Sunday traditions…

As often as not, Sunday dinner at my grandparent’s house meant roast beef, mashed potatoes, green beans, and all manner of home cooked food. While I may not have a dozen or more gathered around my table at 5PM on the dot, at least once a month, my house fills with the savory smell of roasting beef as I do my best to keep with tradition. Sure, I’ve made some tweaks to the recipes – I use more garlic than my grandmother would have ever dreamed of, for instance – but the underlying idea is still the same. Sunday dinner is important, if for no other reason than it’s a touchstone with the past.

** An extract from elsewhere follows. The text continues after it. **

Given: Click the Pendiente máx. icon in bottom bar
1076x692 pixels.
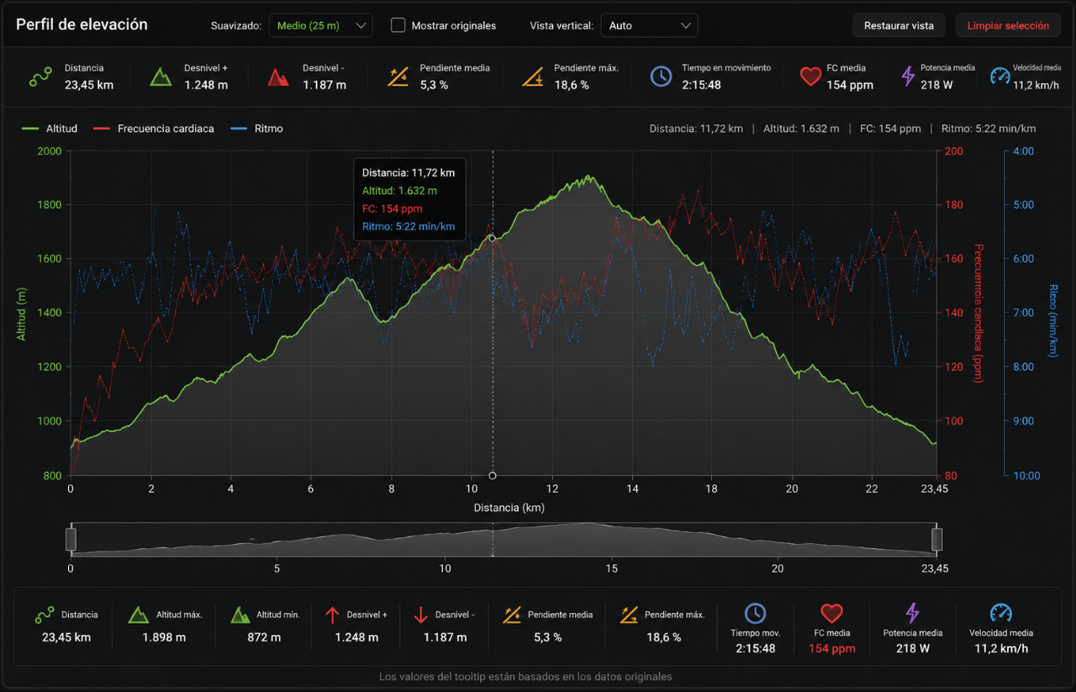Looking at the screenshot, I should (x=628, y=615).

While we’re on the topic of touching the past, I’d be remiss if I didn’t remind you that this week’s posts from the archive are now available for your reading pleasure. Pulled into the present from the last half of June and July 2008, today’s posts are a bit more pithy than they’ve been in the last few weeks. They feature a few more explanations of some of the more colorful words and phrases that show up in my vocabulary from time to time. Get your dose of the archives soon, because from the look of things, in two months this particular Sunday tradition will be drawing to an end.

A short December…

Yeah in and year out, December regularly has the lowest readership of any month of the year. Everyone is busy and that’s to be expected while they’re attempting to fill the world with their personal version of holiday cheer. I mean, I can’t really expect everyone to drop their Christmas planning just because a new post or two show up on the internet. The logical result is that December became something of a dumping ground around here. Since the numbers weren’t on my side, posts got less frequent, shorter, and weren’t exactly “A” level material in a lot of cases. I like to think more recent Decembers have seen that trend reverse a bit as I try to keep the focus on delivering quality pith every day of the year.

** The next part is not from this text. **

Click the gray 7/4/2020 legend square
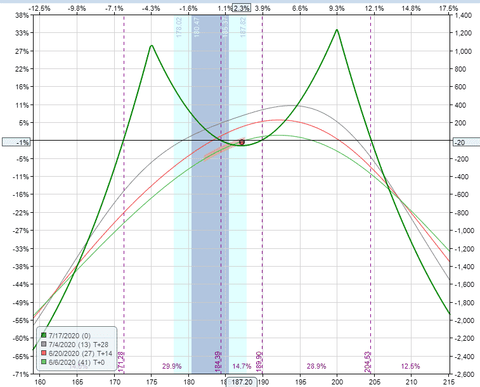The height and width of the screenshot is (387, 480). coord(43,344)
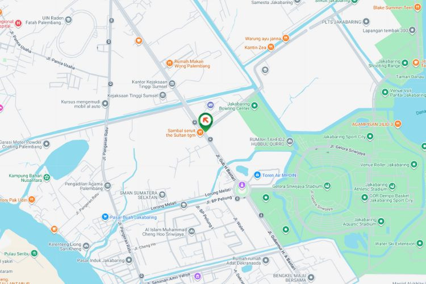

December 2007 was seriously short on posts. It looks like I was only managing to get my act together every three or four days back then… and what did show up was often super short and lacked the snark that I think helps define jeffreytharp.com.

What does that mean to you? Well, instead of dribbling them out over two weeks, I’ve taken the unprecedented step of posting the entire month’s worth of material in one go. With these 10 posts, we can bring 2007 to an end. Next sunday, I hope you’ll join me as we launch headlong into 2008. With only ten months and 14,000 words of archive material left to post, this little project is closer to its end than its beginning. I still think it’s been a worthwhile effort if only to remind me about how ridiculous our own pasts can sound when we have the benefit of hindsight.

Photograph…

In one part of our building there’s a long hall with several dozen historic pictures that appear to be taken sometime between or shortly following the World Wars. I know they’re supposed to instill a sense of pride and speak to an enduring legacy, but that’s not what struck me about them today. Walking past those pictures this morning it suddenly hit me that they all have one thing in common – Those people staring back at us from the other side of archival quality print are all dead, deceased, gone to meet their maker, and singing with the choir invisible.

I’m sure that every one of them did great and wonderful things or were very important in some way, but I’d be willing to stake real money that not one person in a thousand could tell me who they were or what they did. Maybe that’s morbid, but it’s a pretty stark reminder, just when I needed it, that some future hardworking and dedicated employee isn’t going to have a clue who we were or why our picture is hanging on some wall looking back at them. Sure, everything we’re doing every day seems awfully important, but in 100 years, you’ll be a luck one if someone is even using your picture as an office decoration. I’m not so far gone down the path of fatalism that I’m willing to concede that nothing we do day-to-day really matters, but sometimes it’s healthy to let nameless faces from the past remind us not to take it all so damned seriously. Chalk that up to stupid lessons I wish I’d have learned years ago.